I. La fin d’une époque
Les vingt premières années du siècle, de l’an 2000 à 2020, ont vu un essor
considérable des «réseaux sociaux», dont le nom est apparu cinq ans plus tôt.
Le secret de cet essor : la loi de Moore (qui souligne la puissance croissante
des microprocesseurs) et de la loi de Metcalfe (qui énonce que l’utilité d’un
réseau est proportionnelle au carré du nombre de ses utilisateurs).
C’est sur cette base que les nouveaux médias vont progressivement former un
nouvel espace de communication, d’information et de distraction qui va, selon
le cas, cohabiter avec des pans de l’ancien système ou se substituer à eux.
Il ne s’agit vraisemblablement pas d’une simple évolution conjoncturelle, mais de
transformations structurelles durables. Les supports de la presse changent sous
l’effet des nouvelles technologies mais les fondamentaux du journalisme restent
intacts.
La généralisation de la 3G et de la 4G, puis de la 5G, repousse les frontières
de la presse électronique, elle ouvre de nouvelles perspectives
informationnelles, mais, surtout, pose de nouveaux défis en termes de
responsabilité juridique, politique, sociale.
A. Nouveaux vecteurs
Première victime des mutations technologiques : la presse-papier.
On se félicitera au passage des bienfaits écologiques qui en résultent,
notamment pour la préservation des forêts.
1. Le papier s’éclipse
Aux États-Unis, la circulation des quotidiens s’effondre : leur tirage (qui
était de 63,3 millions d’exemplaires en 1984) n’est plus que de 43,7 millions
en 2006 et moins de 33 millions en 2020. Près de la moitié des millénials (nés entre 1980 et 2000) ne lisent jamais de
quotidiens.
USA Today, un quotidien très populaire qui était
troisième en 2017, avec 4 millions d’exemplaires en 2016, n’est plus qu’à 1,4
million en semaine et 0,8 le week-end en 2020.
En Grande-Bretagne, le tirage des quotidiens baisse de moitié entre 2008 et
2020.
En Chine, comme ailleurs, le nombre de publications sur papier, tout comme le nombre
de lecteurs, diminue rapidement. En 2020, 19% des Chinois seulement lisent un
quotidien chaque jour, contre 52% en 2010.
En Corée du Sud, l’achat de papier journal a baissé de plus de 50% de 2010 à
2018 et de 30% de plus en 2019 et 2020.
En Allemagne, le tirage des quotidiens s’effondre aussi, chutant de 22,5
millions en 2003 à 12,5 en 2020.
Moins de la moitié de la population lit un quotidien contre 85% en 1970.

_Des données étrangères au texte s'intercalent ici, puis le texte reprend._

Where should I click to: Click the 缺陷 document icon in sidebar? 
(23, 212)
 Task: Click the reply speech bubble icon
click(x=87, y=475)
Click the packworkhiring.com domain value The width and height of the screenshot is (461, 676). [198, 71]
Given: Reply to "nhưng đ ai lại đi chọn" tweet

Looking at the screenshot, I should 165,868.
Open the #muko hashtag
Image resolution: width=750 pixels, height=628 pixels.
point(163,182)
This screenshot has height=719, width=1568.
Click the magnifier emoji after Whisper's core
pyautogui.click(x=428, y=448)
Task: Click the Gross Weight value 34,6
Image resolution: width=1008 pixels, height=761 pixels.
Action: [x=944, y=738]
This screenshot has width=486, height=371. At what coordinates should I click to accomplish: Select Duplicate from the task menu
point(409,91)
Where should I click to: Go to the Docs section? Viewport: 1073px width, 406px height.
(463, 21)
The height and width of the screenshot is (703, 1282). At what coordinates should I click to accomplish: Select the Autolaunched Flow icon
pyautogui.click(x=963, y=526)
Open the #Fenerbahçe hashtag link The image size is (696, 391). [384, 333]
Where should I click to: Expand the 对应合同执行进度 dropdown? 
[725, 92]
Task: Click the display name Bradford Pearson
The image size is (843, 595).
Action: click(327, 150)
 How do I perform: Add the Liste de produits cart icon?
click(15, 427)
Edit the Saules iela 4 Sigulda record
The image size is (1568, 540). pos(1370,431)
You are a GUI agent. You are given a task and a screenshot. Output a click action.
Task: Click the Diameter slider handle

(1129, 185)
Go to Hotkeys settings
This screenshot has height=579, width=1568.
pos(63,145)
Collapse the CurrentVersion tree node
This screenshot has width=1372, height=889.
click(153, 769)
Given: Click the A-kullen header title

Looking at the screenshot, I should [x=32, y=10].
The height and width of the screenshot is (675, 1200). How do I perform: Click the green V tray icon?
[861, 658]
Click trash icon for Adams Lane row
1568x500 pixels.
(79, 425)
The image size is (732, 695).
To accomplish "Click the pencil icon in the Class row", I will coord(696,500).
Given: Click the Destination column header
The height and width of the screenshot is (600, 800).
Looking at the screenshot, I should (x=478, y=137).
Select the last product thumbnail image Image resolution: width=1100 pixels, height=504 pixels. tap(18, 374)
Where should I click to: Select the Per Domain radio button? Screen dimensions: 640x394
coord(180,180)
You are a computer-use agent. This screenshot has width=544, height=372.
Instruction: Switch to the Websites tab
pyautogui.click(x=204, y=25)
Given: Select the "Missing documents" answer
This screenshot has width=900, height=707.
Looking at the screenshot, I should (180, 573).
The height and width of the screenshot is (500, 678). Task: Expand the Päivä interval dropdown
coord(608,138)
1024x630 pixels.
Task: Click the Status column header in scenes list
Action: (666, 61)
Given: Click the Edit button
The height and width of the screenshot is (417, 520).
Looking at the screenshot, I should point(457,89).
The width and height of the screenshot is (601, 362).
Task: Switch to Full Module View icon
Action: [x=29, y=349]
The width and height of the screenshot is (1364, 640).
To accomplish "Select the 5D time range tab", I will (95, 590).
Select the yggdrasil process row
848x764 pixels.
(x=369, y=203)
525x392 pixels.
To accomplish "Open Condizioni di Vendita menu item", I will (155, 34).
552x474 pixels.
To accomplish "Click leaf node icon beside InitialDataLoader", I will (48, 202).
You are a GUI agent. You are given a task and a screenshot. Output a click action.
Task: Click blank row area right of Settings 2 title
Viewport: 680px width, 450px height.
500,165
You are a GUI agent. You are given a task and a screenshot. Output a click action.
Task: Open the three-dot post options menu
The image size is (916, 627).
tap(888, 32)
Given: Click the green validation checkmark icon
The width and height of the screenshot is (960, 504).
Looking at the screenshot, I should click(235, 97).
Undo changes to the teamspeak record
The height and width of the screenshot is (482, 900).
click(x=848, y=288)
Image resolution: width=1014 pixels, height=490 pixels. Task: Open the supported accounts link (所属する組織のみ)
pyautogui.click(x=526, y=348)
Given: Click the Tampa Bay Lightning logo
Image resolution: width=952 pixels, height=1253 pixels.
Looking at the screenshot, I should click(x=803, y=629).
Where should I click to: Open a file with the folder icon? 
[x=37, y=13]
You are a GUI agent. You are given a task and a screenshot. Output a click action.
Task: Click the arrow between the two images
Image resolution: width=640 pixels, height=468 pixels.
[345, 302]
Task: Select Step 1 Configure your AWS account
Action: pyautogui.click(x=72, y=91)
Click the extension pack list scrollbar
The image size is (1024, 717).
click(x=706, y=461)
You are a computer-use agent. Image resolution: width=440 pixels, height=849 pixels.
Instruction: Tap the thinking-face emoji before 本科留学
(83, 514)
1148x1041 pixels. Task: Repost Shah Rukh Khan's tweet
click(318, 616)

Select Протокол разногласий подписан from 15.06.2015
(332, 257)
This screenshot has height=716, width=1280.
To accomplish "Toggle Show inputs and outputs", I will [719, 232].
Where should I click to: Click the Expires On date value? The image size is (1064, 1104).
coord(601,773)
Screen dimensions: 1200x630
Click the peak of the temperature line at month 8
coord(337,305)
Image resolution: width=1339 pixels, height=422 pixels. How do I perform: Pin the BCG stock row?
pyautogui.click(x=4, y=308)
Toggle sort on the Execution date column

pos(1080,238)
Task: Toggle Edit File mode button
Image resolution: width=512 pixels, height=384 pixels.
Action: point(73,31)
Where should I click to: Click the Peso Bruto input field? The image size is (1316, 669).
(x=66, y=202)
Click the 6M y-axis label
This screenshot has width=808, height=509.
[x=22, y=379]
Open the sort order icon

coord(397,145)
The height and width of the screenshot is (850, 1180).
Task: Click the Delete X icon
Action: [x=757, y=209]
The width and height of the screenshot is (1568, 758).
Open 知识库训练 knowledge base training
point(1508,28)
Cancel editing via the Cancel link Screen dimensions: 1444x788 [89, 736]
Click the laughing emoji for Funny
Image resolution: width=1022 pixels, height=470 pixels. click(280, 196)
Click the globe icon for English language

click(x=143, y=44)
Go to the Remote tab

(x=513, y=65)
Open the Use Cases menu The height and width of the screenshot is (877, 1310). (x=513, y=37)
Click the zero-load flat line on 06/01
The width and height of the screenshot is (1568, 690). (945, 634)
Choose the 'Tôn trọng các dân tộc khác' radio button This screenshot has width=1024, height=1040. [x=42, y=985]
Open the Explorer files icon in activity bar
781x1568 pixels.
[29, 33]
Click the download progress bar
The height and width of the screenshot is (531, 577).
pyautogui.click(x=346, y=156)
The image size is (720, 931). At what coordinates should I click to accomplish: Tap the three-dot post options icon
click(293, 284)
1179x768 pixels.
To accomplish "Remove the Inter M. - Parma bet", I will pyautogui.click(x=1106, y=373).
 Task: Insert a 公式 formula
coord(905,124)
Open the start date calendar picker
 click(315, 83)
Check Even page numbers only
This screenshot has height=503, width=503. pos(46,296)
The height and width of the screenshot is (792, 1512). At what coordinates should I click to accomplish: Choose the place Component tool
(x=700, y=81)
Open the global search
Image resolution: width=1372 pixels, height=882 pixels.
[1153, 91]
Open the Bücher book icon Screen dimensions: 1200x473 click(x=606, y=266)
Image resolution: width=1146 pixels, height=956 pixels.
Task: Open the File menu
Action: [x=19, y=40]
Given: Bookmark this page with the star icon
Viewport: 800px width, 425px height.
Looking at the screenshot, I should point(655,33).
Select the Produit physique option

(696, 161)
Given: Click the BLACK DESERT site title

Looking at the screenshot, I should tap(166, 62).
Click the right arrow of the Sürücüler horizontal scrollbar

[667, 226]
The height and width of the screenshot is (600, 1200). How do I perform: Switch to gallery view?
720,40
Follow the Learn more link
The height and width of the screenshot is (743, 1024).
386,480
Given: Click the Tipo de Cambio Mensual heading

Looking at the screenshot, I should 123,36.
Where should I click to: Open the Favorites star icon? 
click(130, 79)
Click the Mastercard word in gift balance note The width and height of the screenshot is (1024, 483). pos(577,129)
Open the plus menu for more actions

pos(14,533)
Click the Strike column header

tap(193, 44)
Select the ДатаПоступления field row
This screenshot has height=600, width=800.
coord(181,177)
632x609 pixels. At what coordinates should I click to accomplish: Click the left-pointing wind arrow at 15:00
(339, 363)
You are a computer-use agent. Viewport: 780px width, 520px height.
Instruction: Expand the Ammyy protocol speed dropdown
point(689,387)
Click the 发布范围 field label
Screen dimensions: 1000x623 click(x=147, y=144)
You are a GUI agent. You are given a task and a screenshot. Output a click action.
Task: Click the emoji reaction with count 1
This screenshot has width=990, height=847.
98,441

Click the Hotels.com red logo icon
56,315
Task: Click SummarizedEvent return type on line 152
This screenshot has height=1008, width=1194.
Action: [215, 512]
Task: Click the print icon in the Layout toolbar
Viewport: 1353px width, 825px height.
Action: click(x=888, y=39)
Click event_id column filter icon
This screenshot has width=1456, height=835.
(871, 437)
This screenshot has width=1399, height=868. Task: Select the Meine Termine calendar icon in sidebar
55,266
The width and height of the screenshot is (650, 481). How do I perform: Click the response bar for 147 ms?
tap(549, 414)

En France, seulement 20% des lycéens français lisent un journal plusieurs fois
par mois en 2020, contre 60% en 2008.
L’Algérie n’échappe pas à cette tendance comme en témoignent les chiffres
fournis par l’industrie de la presse papier qui est entrée dans une phase de
ralentissement puisque entre 2010 et 2018 les ventes
de papier journal (impressions des titres papiers) ont baissé de 80%.
ÉVOLUTION DES
CONSOMMATIONS DE PAPIER JOURNAL EN QUANTITÉ DE 2010 À 2020
2010 : 59 000
tonnes/ 2014 : 53 000 tonnes/ 2016 : 28 000 tonnes/
2019 : 21 000 tonnes/ 2020 : 13 000 tonnes
Le
nombre de titres affichés ne doit pas faire illusion sur leur audience.
Les services de la Direction du commerce de la wilaya d’Alger ont recensé 37
titres qui étaient imprimés et non diffusés ou partiellement diffusés, en
raison notamment des contraintes sanitaires liées au confinement. La
justification de la diffusion est, par ailleurs, parasitée par l’absence de
facturation entre certains éditeurs et diffuseurs – heureusement peu nombreux
«Dans
la foulée, des titres ont disparu, d’autres ont migré vers le numérique.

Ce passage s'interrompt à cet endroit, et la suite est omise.